### Exercise inputs
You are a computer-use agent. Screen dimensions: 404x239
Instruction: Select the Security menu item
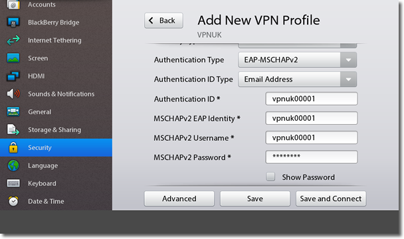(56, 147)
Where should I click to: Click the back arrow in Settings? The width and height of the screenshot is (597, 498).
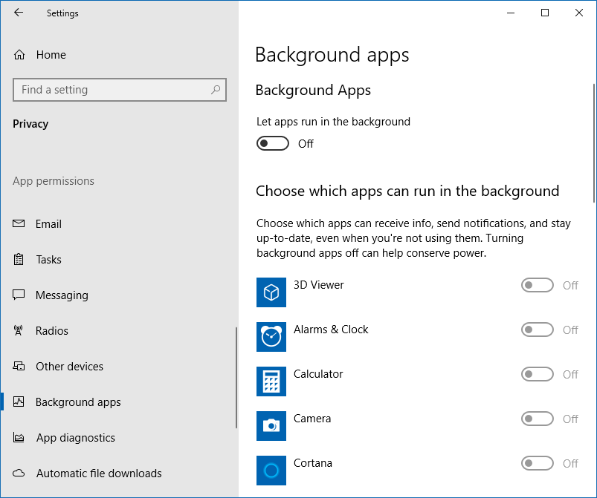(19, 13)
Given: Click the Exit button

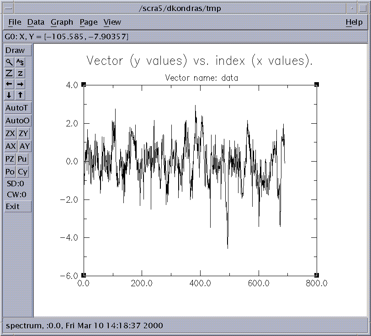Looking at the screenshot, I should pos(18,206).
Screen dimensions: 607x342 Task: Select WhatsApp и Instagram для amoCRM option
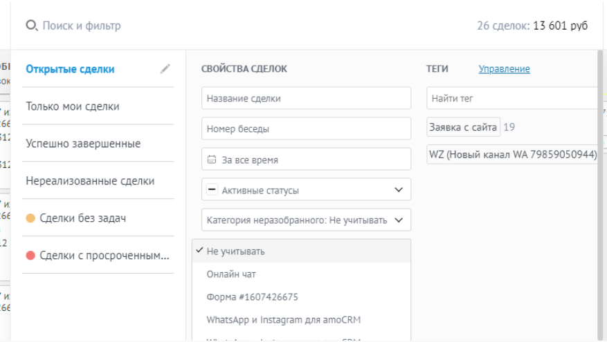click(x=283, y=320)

---

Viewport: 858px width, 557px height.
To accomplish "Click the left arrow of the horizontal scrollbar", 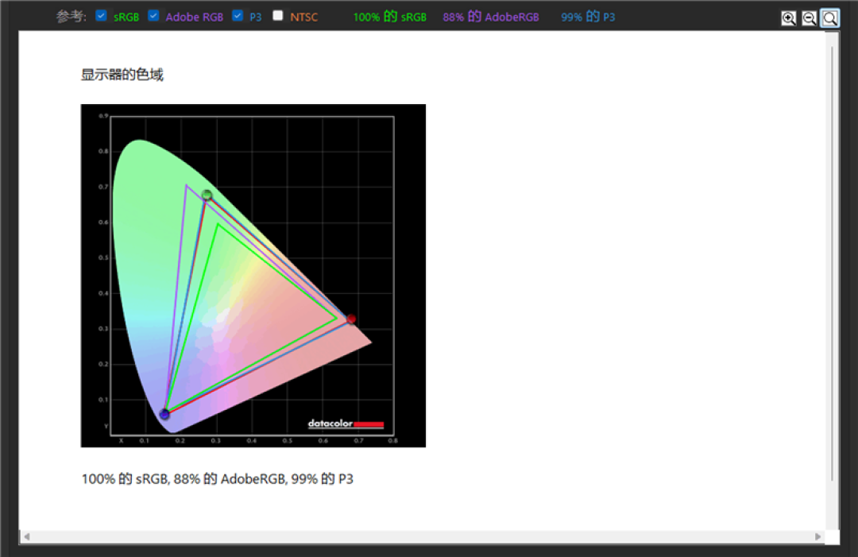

* * *

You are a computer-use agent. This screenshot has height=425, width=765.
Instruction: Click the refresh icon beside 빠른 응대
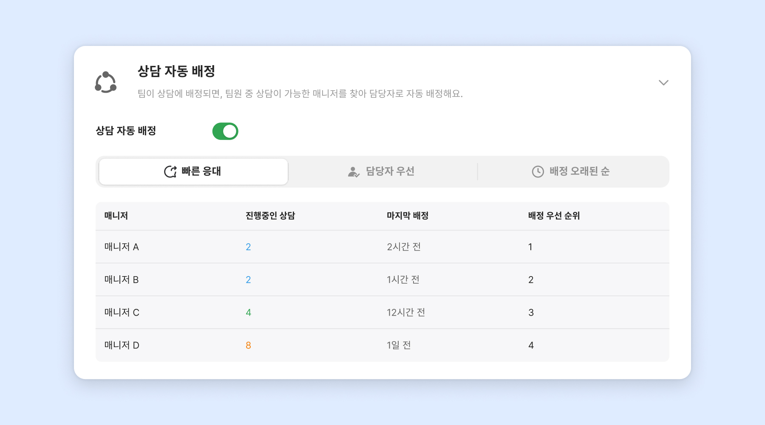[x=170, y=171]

### Work order
Filter the entries and keep only the lines holding "computer".

### Task output
You are a computer-use agent. Screen dimensions: 404x239
You are a computer-use agent. This screenshot has height=425, width=765.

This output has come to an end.